Contract Risk (/r/[name])

  • ENS contract map (stable + atomic upgrade manifest under upgrade-siren:* namespace) — US-010 / US-017 / US-018
  • EIP-1967 implementation slot reading + Upgraded(address) event detection — US-022 / US-023
  • Sourcify v2 evidence engine: verification, ABI, storage layout, compiler metadata, source files — US-024 / US-025
  • ABI risky-selector diff — US-026
  • Storage-layout compatibility diff — US-027
  • Verdict engine SAFE / REVIEW / SIREN — US-029
  • EIP-712 signed Siren Reports — US-014 / US-015 / US-028; full payload signed (US-074)
  • Public-read fallback (US-019) and absent-record verdict paths (US-020)
  • Public-read raw-address path (/r/[hex]) — US-082
  • Source-file unified diff renderer with Solidity highlight — US-075 / US-076
  • V1-anchored interpretation of unverified V2 bytecode — US-078 / US-079; downgrades SIRENREVIEW only when match score ≥ 0.9 and no risky selectors. Never SAFE without metadata trail.
  • Governance comment generator (short / forum / vote-reason) — US-049
  • Demo mode runner with four scenarios — US-050
  • Live /r/[name] orchestration with full server-side trust path — US-068 / US-069 / US-081
  • Five-second performance budget enforced — US-084

Cross-Mode Surfaces (shipped 2026-05-10)

  • Phase A visual rebrand: "Upgrade Siren" → "Siren" across UI, governance copy, page metadata (PR #187 + fix-up PR #189). Layout title: Siren · Public verification layer for Ethereum.
  • Sourcify bounty enrichment (PR #190): rich evidence panel with storage layout, live Sourcify-health chip on homepage, collapsed Etherscan-fallback rows in the drawer (PR #192).
  • Umia integration (PRs #183, #184, #186): UmiaValidationHookMock deployed Sepolia, EIP-712 ServerPermit issuer at POST /api/umia/permit, homepage Umia banner, packages/umia-permit workspace package.
  • EAS cross-chain attestation diff (PRs #182, #185, #191): paste any EAS attestation UID, compare claims against live state. Identical addresses + identical reportUri across chains classified as UNCHANGED. API at GET /api/eas/attestation/[uid], UI at /lookup/[name].
  • Tier-ladder row alignment with score banner (PR #188).
  • Audit batch P0/P1 judge-visible bug fixes (PR #181) and EAS internals (PR #182), demoMocks alignment + report 200 + publish wiring (PR #185).

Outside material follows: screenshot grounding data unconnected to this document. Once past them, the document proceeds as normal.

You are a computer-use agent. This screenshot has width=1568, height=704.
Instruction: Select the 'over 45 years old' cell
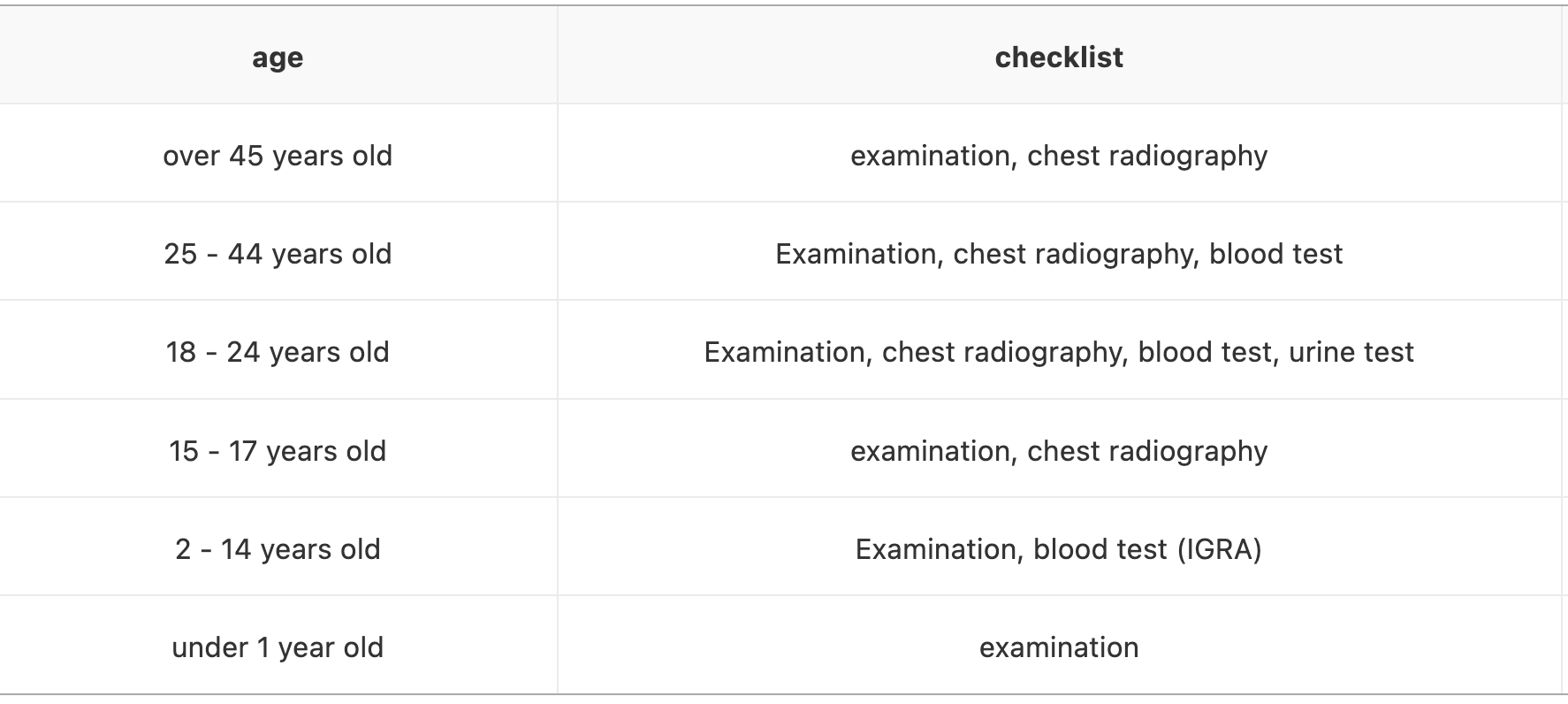278,156
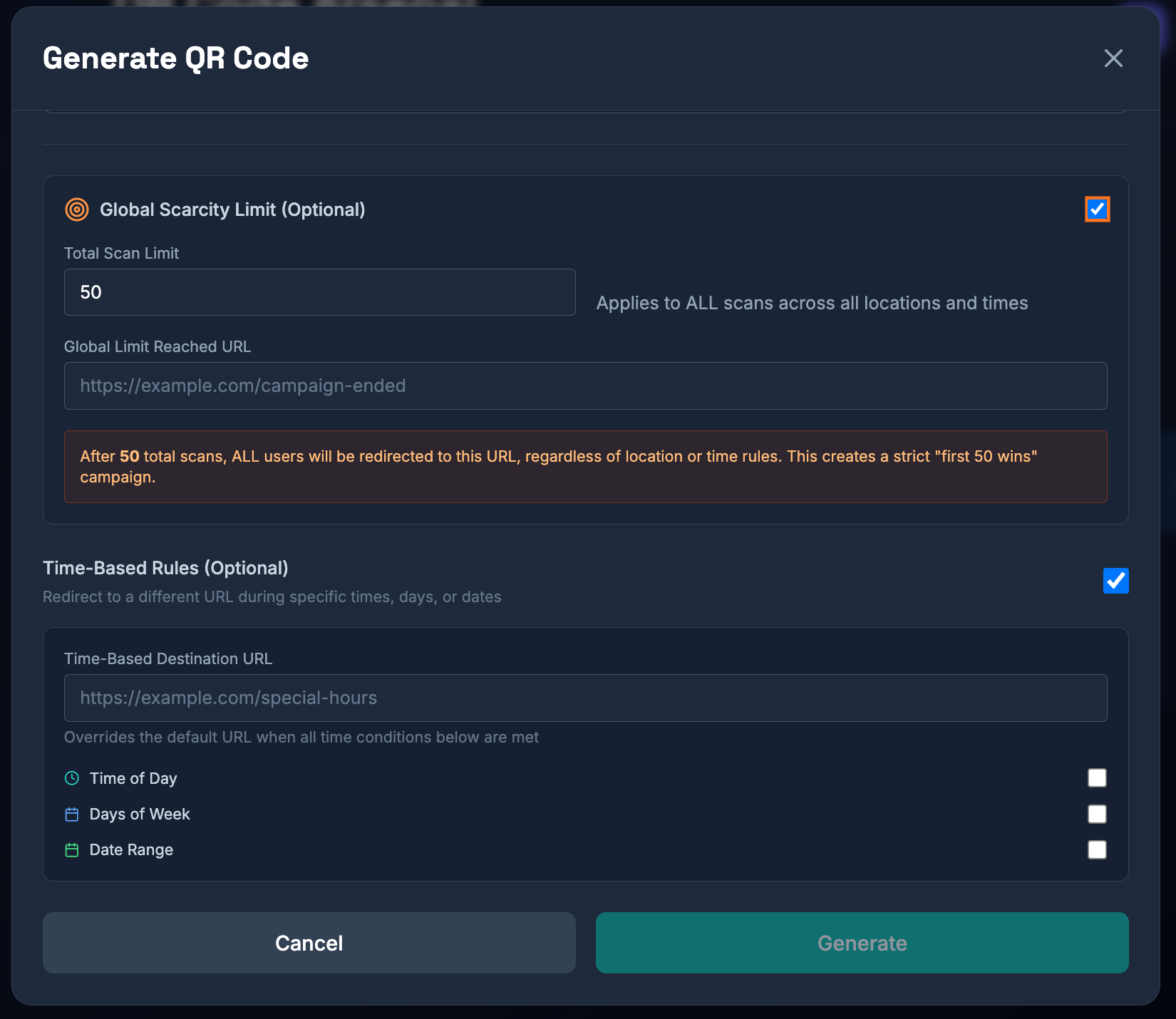Image resolution: width=1176 pixels, height=1019 pixels.
Task: Click the Generate button
Action: pyautogui.click(x=862, y=943)
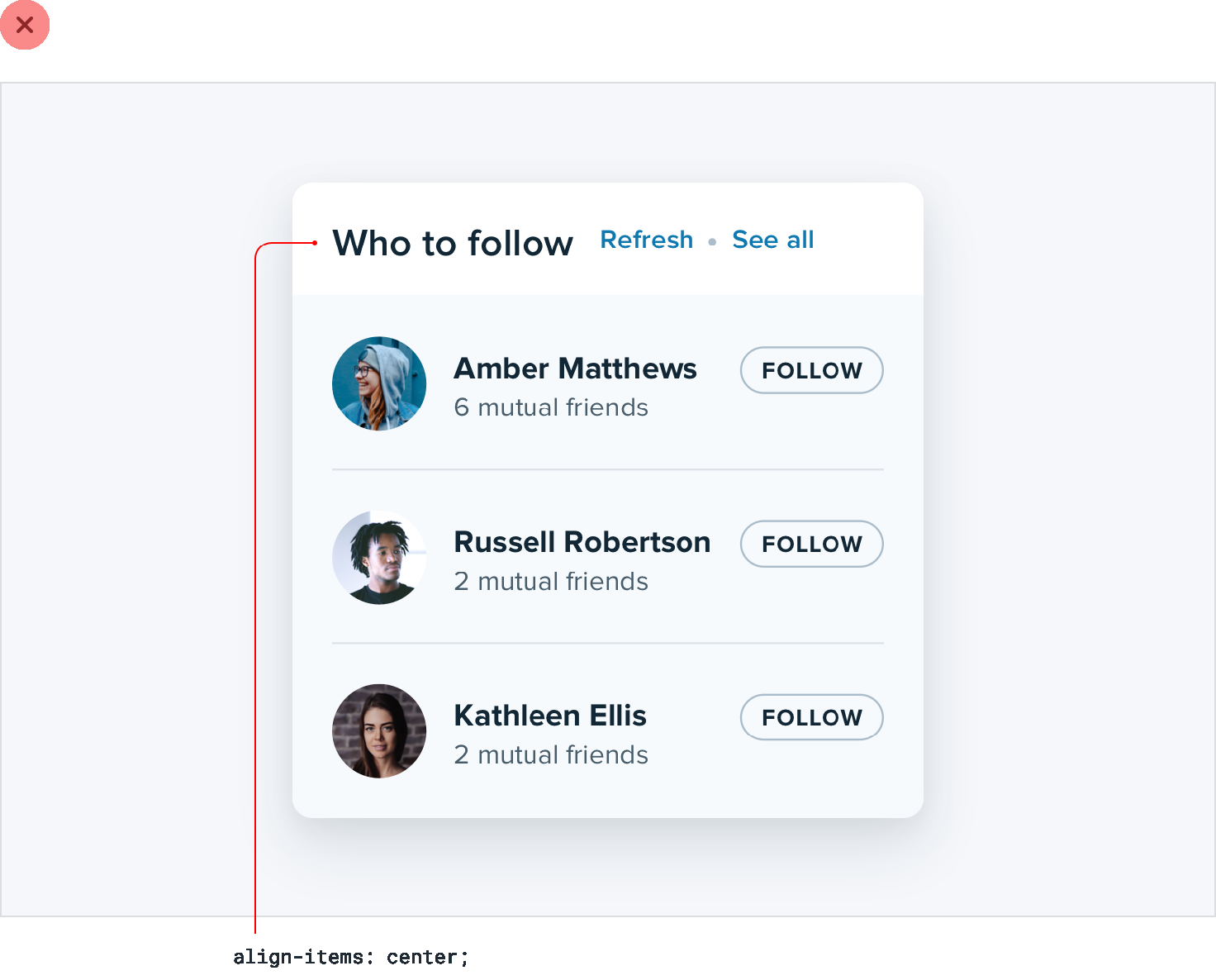Select the Kathleen Ellis name
Image resolution: width=1216 pixels, height=980 pixels.
pyautogui.click(x=550, y=716)
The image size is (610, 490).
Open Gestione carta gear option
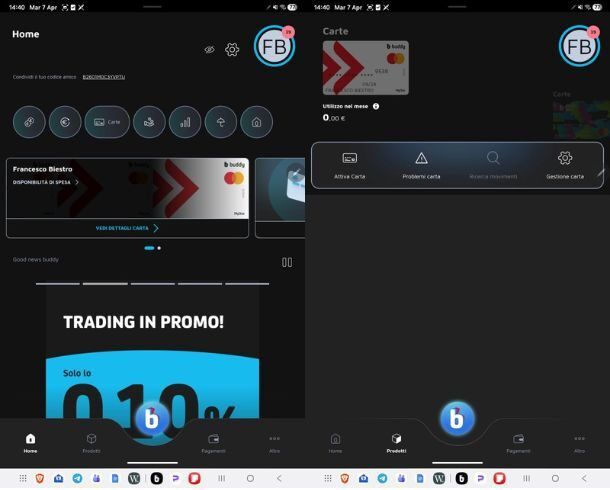(565, 165)

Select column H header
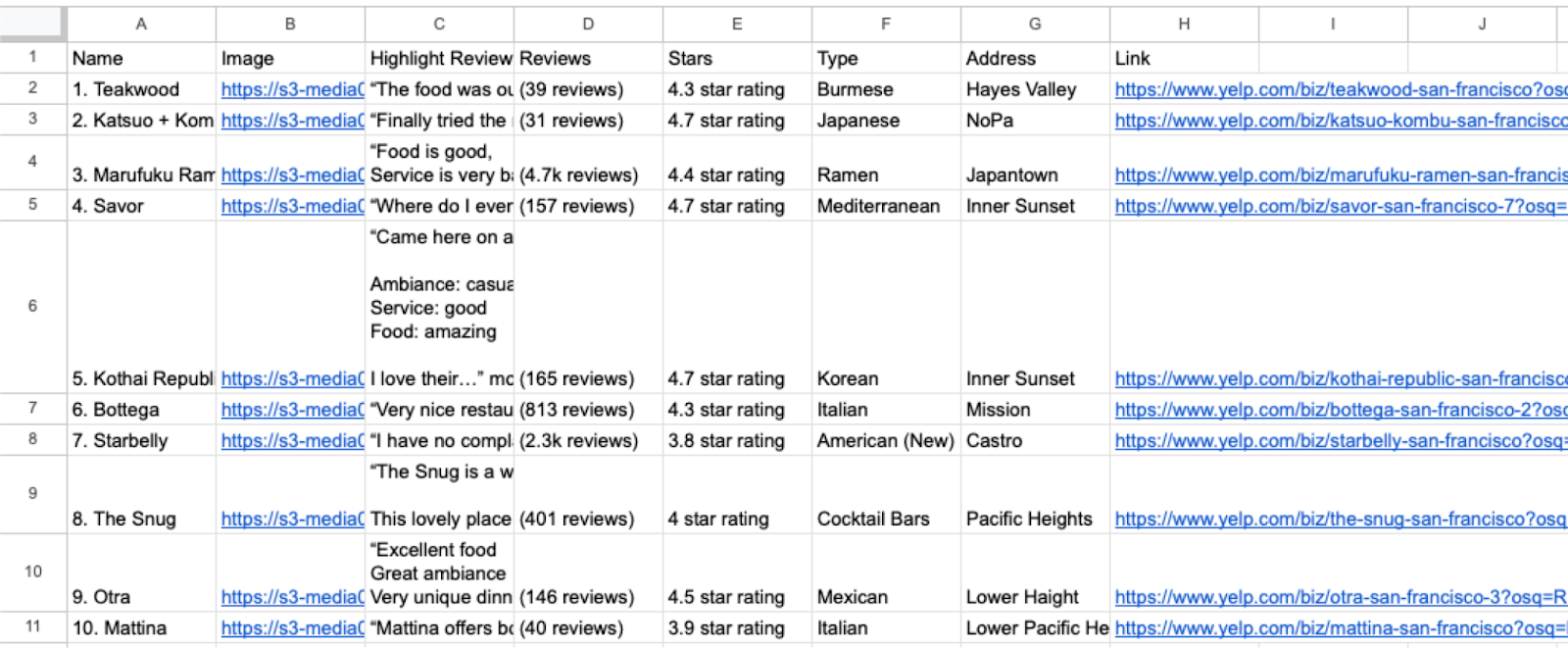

Honest Claims (extends GATE-14)

The product surfaces public evidence and computes deterministic verdicts and scores. It does not predict intent. A high score does not certify good behavior; it only certifies that the available public evidence is verifiable and that the code-quality signals look strong. Score breakdown is rendered to every user, not hidden behind a tooltip.

Avoid this overclaim:

"We write directly into the Sourcify dataset."

Correct wording (see wiki Sponsor-Strategy):

"We consume Sourcify deeply, link every score to Sourcify evidence, and can request similarity verification for unverified contracts when that flow is enabled."

Mock-labeled paths are limited to Playwright e2e fixtures (US-125..US-129), all tagged mock: true. Live demo paths resolve real ENS records and call live Sourcify, GitHub, RPC, and ENS subgraph endpoints. Booth-fallback artifacts (US-063) are clearly labeled when used.

Sponsor Strategy

Per SCOPE.md Section 5 lock and wiki Sponsor-Strategy.

Priority Track Why
1 Sourcify Bounty Sourcify is the only verified (non-discounted) seniority source. Storage-layout history aggregator. Bytecode similarity submit. Bounty enrichment shipped (PR #190).
2 ENS — AI Agents ($2K) primary (switched 2026-05-09 from Most Creative) agent-bench:bench_manifest is the universal subject registry. upgrade-siren:upgrade_manifest is the contract-version map. Both atomic, both live-resolved. US-146 owns one kind: ai-agent ENS subject for judging. Most Creative remains as fallback.
3 ETHPrague Future Society Public-good transparency primitive — applies to per-subject verifiability and per-upgrade safety. Score formula open source. Trust-discount visible in breakdown panel.
Active Umia Best Agentic Venture UmiaValidationHookMock deployed Sepolia. EIP-712 ServerPermit issuer at POST /api/umia/permit. Homepage Umia banner. Pitch frame: Bench API as per-subject scoring surface for venture launch reviewers.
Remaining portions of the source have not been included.